Less than three months later the land that the halls of the synagogue stood on was sold on to the state, the entire back half of the old synagogue which was where most of the halls were situated was demolished, leaving only the domed and vaulted entrance way and cylindrical entrance into what would have been the main hall. What remained of the building was sold to a Mr Worthington, he planned to convert the remains of the building into an observatory but just as work was finishing on the telescope and concertina folding dome, the Great Observatory of Doctor Obolensky had been finished, with a telescope ten times more powerful. It made Mr Worthington’s efforts seem pointless.

Worthington kept the building, using the lower half of the structure as his home. The upper half of the building was converted into storage facilities once the telescope was stripped down and sold on as scrap. Worthington’s fortunes took a turn for the worse, though, as a great economic crisis swept the land. Old firms and employers once confident of their future found themselves bankrupt. The great Aetheric Power & Engineering company was declared bankrupt, and along with it a vast amount of the workforce was left unemployed. Mr Worthington decided to sell off the land and the old building back to the state.

Two years passed. Many buildings in the Clockhaven estate were on the verge of collapse and waiting to be demolished. Then the then Mayor of New Babbage Mosseveno Tenk opened a vast land sale, the entire region of Clockhaven went up for tender, and with it, the old synagogue.

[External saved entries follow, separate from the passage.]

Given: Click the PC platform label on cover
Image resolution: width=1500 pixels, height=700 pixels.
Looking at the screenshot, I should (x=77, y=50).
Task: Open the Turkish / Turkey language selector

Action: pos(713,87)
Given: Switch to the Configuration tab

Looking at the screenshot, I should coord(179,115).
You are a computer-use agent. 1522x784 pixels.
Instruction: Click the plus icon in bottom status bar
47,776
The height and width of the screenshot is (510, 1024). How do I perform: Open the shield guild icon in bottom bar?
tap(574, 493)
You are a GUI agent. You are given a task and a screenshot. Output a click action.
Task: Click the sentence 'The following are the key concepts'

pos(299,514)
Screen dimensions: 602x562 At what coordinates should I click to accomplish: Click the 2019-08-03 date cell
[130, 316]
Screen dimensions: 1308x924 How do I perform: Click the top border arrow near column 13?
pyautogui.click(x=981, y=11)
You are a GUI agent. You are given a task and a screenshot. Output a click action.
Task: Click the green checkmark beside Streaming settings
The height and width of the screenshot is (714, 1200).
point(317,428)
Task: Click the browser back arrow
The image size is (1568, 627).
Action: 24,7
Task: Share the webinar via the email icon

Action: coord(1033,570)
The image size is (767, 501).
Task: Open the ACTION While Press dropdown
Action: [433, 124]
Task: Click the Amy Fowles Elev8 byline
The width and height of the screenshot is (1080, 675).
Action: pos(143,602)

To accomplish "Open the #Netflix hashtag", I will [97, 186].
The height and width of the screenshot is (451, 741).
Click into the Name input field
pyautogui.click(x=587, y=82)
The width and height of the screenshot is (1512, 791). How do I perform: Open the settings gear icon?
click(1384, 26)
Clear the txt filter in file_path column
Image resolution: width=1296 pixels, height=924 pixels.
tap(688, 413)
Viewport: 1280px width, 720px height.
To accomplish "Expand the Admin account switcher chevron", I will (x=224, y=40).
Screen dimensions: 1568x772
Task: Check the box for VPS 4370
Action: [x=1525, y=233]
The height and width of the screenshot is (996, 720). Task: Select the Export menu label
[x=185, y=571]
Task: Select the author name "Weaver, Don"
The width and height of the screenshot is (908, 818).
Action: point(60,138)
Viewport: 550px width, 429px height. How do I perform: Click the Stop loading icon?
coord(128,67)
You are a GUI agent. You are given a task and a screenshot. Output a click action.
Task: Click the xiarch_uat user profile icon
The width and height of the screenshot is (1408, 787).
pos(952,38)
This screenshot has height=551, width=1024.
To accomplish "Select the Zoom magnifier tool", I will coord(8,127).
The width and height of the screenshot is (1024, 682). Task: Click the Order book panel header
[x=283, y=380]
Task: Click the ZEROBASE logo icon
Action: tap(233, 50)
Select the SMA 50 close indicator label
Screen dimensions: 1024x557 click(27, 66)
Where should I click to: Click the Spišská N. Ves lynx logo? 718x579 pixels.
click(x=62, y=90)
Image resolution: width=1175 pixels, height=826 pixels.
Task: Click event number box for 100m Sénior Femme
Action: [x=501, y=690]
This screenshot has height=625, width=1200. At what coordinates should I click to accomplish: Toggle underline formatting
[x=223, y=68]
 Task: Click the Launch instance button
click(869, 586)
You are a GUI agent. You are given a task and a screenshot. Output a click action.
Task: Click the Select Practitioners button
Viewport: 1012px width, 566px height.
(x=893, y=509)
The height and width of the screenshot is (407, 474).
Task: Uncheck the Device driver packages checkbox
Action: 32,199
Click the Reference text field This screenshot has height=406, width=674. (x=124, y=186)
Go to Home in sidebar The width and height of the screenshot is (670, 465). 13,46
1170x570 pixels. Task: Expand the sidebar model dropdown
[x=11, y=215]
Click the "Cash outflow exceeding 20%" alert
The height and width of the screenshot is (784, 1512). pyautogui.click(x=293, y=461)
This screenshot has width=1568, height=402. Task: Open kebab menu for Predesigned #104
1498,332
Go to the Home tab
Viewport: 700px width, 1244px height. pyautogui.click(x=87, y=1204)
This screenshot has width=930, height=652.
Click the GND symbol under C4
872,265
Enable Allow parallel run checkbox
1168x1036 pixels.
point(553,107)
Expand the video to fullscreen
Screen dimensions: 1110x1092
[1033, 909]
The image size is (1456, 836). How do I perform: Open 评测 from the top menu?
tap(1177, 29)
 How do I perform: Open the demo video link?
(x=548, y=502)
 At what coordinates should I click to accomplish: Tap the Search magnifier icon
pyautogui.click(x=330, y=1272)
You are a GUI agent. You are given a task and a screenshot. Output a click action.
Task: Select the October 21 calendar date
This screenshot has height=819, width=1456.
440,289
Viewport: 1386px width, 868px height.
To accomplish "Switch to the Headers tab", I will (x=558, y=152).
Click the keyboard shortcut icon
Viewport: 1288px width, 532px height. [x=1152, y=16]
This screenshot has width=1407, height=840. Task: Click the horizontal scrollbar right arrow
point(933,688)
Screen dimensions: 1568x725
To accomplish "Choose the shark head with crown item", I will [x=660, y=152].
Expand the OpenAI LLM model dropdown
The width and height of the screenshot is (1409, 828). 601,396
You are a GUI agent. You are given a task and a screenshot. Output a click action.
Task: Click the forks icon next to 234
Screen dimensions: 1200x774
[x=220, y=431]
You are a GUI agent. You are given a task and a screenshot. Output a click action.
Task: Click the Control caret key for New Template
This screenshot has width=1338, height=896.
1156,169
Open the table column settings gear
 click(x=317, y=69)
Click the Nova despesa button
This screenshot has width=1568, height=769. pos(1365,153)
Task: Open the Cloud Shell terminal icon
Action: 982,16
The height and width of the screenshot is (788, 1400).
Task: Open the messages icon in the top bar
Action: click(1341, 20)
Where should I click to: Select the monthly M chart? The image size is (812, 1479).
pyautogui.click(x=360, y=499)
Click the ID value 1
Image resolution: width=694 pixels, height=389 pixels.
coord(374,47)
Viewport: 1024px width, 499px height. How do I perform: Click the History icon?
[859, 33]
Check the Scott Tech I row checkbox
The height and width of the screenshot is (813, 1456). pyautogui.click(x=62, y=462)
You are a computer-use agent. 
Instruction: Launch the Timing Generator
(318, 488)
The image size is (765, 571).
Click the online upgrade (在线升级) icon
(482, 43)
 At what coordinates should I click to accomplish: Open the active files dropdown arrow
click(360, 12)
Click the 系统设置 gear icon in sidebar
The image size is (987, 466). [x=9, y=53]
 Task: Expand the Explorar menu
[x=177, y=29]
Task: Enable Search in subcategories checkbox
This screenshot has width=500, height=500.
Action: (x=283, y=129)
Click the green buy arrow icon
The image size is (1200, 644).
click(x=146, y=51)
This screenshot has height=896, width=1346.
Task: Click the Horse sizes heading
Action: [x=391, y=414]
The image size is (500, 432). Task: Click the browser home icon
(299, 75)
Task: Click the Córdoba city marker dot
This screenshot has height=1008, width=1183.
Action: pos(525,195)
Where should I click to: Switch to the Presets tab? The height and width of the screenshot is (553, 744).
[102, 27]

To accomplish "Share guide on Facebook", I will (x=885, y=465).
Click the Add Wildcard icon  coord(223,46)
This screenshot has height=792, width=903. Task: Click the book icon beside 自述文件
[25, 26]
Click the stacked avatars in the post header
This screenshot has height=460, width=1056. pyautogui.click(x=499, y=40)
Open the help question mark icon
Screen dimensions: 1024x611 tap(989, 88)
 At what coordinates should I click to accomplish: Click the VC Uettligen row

The old synagogue, now renamed by its owner to “Fullarton House” is now a residence, Mr Mornington’s “holiday home”. Most of the internal structure has been put aside for “experiments of the nature of aetherical travelling through time”; most of his neighbours think he is a bit crazy. The upper dome of the structure was converted into a conservatory and the concertina folding dome has been repaired so the dome once again opens and closes for privacy. The conservatory is open to visitors and New Babbage residents all year round to sit and relax in, as long as they – and I quote from Mr Mornington – “Don’t fiddle with my test equipment on the ground floor!”. The conservatory is accessible from an “Aetheric transportation device” on the ground floor, a small black and gold seal on the floor which one touches to transport up to the conservatory.